Письменное задание →
Продублируйте без изменений фрагмент отрывка о царской власти и служилом долге от «Дамоклов меч властного» до «их чрезмерные притязания.» включительно.
---- Выбранный отрывок
Весьма характерно для восточнохристианской традиции, что народ здесь не полагается ни на законы "невидимой руки", творящей их хаоса индивидуалистических устремлений благие коллективные результаты, ни на понятие "естественной морали", в свое время зачаровавшие Запад. Социальная драма здесь обнаруживает свою причастность высокой космологической драме - столкновению мировых сил добра и зла, заряженных колоссальными энергиями.

Великий царь, воплощающий христоцентричных космологический порядок должен обладать величайшей государственной волей, необходимой для того, чтобы наименее вероятное в нашем земном греховном мире состояние правды-справедливости сделать реально возможным. Земным воплощением этой сакральной воли является воля к власти - абсолютной власти. Хрупкое по земным меркам добро нуждается во власти для своей защиты - при том условии, что сама власть облечена и вдохновлена православным заданием.

Напрасно было бы приписывать этой власти чисто патерналистские интенции: власть воплощает не готовые дармовые блага, ожидаемые чернью (хлеба и зрелищ), а священный долг, бремя которого может быть очень и очень тяжелым. Великий царь благодаря своим неограниченным властным полномочиям, перед которыми уравниваются все подданные, навязывает всем социальным группам без исключения своего рода равенство служилого долга. Консенсус служилого государства, обязывающий одних исправно нести свои повинности кормильцев общества, других - повинности военных защитников и администраторов, исключает классовое недоверие и зависть.

Опираясь на поддержку народа, привыкшего и к тяготам труда, и к тяготам христианского долга, великий царь призывает к столь же суровой, самоотверженной службе и срединное сословие - тех, кого сегодня причисляют к административно-политической, экономической и военной элите. Положение элиты двойственно: она несомненно пользуется привелегиями, но она же призвана к исполнению служилого долга. Этот жалкий баланс между привелегиями и долгом постоянно грозит быть нарушенным в пользу одних только привилегий, "неомраченных" долгом. Задача справедливого и грозного царя в этом случае - призвать к долгу.

Дамоклов меч властного вседержителя постоянно нависает над головами служилых элит и тяготит их. Их естественное и неискоренимое стремление - получить "золотую вольность", сохранив и упрочив привилегии. Привилегии без долга - вот утопия, свойственная сознанию "сильных людей" в государстве, забывающих об исторической и функциональной подоплеке полученных имен социальных привилегий. Народ же заинтересован в том, чтобы "сильные люди" были призваны к долгу и ревниво наблюдает за этим. На этом и основан таинственный союз государя и народа в восточной теократии: опираясь на народ, государь подавляет своеволие "сильных людей" и их узурпаторско-гедонистические поползновения; опираясь на государя, народ надеется обуздать аппетиты "сильных людей" и их чрезмерные притязания.

Если интерпретировать это в терминах теории политического процесса, то мы увидим, что его нормальное течение, образующее необходимую драматургию общественной жизни, обусловлено взаимодействием всех трех персонажей: государя, народа и боярства. Сегодня, в постсоветскую эпоху, когда фактически разрушено российское государство, остро ощущается дефицит полномочий у одной из ключевых фигур – государя-вседержателя. Все то, что получило демагогическое название демократии, на самом деле означает освобождение бывшей номенклатуры от бремени государственного долга и сохранение одних только чистых привилегий.
--------
---- Строки данных
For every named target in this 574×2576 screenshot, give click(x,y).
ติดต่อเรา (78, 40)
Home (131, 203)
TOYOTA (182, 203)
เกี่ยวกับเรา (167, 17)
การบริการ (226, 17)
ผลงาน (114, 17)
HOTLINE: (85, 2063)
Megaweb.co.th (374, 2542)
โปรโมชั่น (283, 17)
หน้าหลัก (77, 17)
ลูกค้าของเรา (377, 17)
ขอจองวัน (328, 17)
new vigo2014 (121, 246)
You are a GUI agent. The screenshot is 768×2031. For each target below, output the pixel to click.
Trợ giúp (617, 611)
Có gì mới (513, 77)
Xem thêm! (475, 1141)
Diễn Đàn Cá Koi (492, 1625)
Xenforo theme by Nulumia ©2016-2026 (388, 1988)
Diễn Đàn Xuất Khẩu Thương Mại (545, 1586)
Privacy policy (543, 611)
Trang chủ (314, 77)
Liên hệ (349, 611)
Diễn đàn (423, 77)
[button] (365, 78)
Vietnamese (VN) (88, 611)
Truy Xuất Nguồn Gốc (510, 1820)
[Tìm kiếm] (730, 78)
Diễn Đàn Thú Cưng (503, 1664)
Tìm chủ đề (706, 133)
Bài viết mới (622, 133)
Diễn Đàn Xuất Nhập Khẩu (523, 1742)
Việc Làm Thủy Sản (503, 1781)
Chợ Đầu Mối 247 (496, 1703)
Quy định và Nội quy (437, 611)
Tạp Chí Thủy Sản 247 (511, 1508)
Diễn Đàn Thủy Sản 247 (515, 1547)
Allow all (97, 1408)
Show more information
--------
Ответ на задание →
Дамоклов меч властного вседержителя постоянно нависает над головами служилых элит и тяготит их. Их естественное и неискоренимое стремление - получить "золотую вольность", сохранив и упрочив привилегии. Привилегии без долга - вот утопия, свойственная сознанию "сильных людей" в государстве, забывающих об исторической и функциональной подоплеке полученных имен социальных привилегий. Народ же заинтересован в том, чтобы "сильные люди" были призваны к долгу и ревниво наблюдает за этим. На этом и основан таинственный союз государя и народа в восточной теократии: опираясь на народ, государь подавляет своеволие "сильных людей" и их узурпаторско-гедонистические поползновения; опираясь на государя, народ надеется обуздать аппетиты "сильных людей" и их чрезмерные притязания.